“Hart mentioned you had an assistant. How’s that going?”
A grin tugs at the corner of my lips. “Oh, it’s going.”
“A truce it is. But the first time you turn around and bite my head off for no good reason, I’ll have Gianna taser you.”
Brooks waits for an explanation, but there’s not one that comes to mind that accurately depicts Astrid Lawsen. She’s frustrating and a giant pain in my ass, but she’s also surprisingly great at her job. I can’t lie. My schedule is packed and a little overdone, but I’ve been more prepared the last couple of days than I’ve been in my life. Every morning when I wake up and have my coffee and reach for my supplements, I think about how nice it is just to have it all at my fingertips.
That would be easy enough to explain.
The other parts of her?Not so much.
I don’t want to be curious about her—I want to dislike her and forget her—but Astrid is a porcupine. She’s sharp and dangerous on the outside to protect what I suspect is a delicate and vulnerable inside.
And that’s too complicated to get into with Brooks.
“I’ll get with you next week,” I say, heading toward my bedroom.
“All right, my man. I’ll talk to you then.”
“Bye.”
“Later.”
The line disconnects, and I turn off my screen. Before I can toss it on my bed, it rings again in my hand. I look down at the name and my stomach sinks.
I take a deep breath. “Hey.”
“Sorry to call on a Sunday.”
“No worries, Joe. What’s up?”
Papers shuffle. His breathing’s labored, which makes me wonder how much longer he can do this before he drops dead.
“Did you get confirmation on the money?” he asks. “Because you’re already late making the payment.”
“I sent you a text about it on Friday.”
“You know I don’t text, kid. Don’t waste my time with that shit.”
I roll my eyes. “My agent worked some magic, and the money will be in my account on Tuesday morning. I’ll transfer it to you as soon as it hits.”

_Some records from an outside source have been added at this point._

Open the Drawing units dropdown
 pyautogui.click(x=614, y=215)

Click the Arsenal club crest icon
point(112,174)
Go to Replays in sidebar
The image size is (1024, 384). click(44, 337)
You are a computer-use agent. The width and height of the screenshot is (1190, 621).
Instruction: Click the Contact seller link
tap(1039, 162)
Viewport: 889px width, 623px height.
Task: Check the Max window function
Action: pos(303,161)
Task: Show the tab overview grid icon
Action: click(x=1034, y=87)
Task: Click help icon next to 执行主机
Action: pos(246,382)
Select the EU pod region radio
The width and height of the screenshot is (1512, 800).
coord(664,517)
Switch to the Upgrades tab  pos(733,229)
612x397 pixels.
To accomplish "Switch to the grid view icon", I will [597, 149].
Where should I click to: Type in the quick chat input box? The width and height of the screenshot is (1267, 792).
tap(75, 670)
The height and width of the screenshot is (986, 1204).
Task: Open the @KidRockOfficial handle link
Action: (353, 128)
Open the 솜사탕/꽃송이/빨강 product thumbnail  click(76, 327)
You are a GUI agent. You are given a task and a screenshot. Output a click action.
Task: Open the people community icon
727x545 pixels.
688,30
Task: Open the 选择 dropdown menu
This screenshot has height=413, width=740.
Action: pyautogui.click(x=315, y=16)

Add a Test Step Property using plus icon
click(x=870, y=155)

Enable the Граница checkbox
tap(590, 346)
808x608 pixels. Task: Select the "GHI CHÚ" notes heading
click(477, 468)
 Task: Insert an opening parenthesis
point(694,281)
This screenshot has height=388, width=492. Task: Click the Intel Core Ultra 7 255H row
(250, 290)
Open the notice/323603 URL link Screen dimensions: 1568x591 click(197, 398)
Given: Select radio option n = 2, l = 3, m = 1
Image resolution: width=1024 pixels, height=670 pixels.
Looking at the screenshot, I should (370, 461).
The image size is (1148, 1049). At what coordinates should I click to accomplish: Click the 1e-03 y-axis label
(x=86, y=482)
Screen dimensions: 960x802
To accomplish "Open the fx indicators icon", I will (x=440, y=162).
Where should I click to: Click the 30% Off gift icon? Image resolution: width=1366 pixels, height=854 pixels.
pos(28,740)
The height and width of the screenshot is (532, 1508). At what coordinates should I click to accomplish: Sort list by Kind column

“Good. Because they’re going to want their chunk by the first and, right now, I don’t have enough to give them.”
I sit on the edge of my bed and sigh. My stomach sours as I deal with the mix of emotions that erupt every time Joe and I have this conversation. They come so fast, one after another—grief, guilt, and anger. More guilt. More anger. So much resentment for so many things.
But resentment’s the worst … because despite all the money that I’ve made, it’s why my checking account barely has a five-figure balance. And all I own is my truck.
“You’ll have it,” I say in a monotone voice that sounds hollow, even to me.
“Call me when you send it.”
“Okay.”
The call ends as abruptly as it began.
I stare at the wall, letting myself feel what my mind is processing. The therapist I saw for a while in Denver suggested it. If you allow yourself to feel things, your body doesn’t have a chance to get emotionally constipated. She thought mymigraines were my body trying to expel the emotional shit backing up inside me.
That sounded like horseshit. But when I started just letting myself get angry or upset, the intensity of those things did lessen over time. Maybe that’s a small win in all of this. I have to just live with it.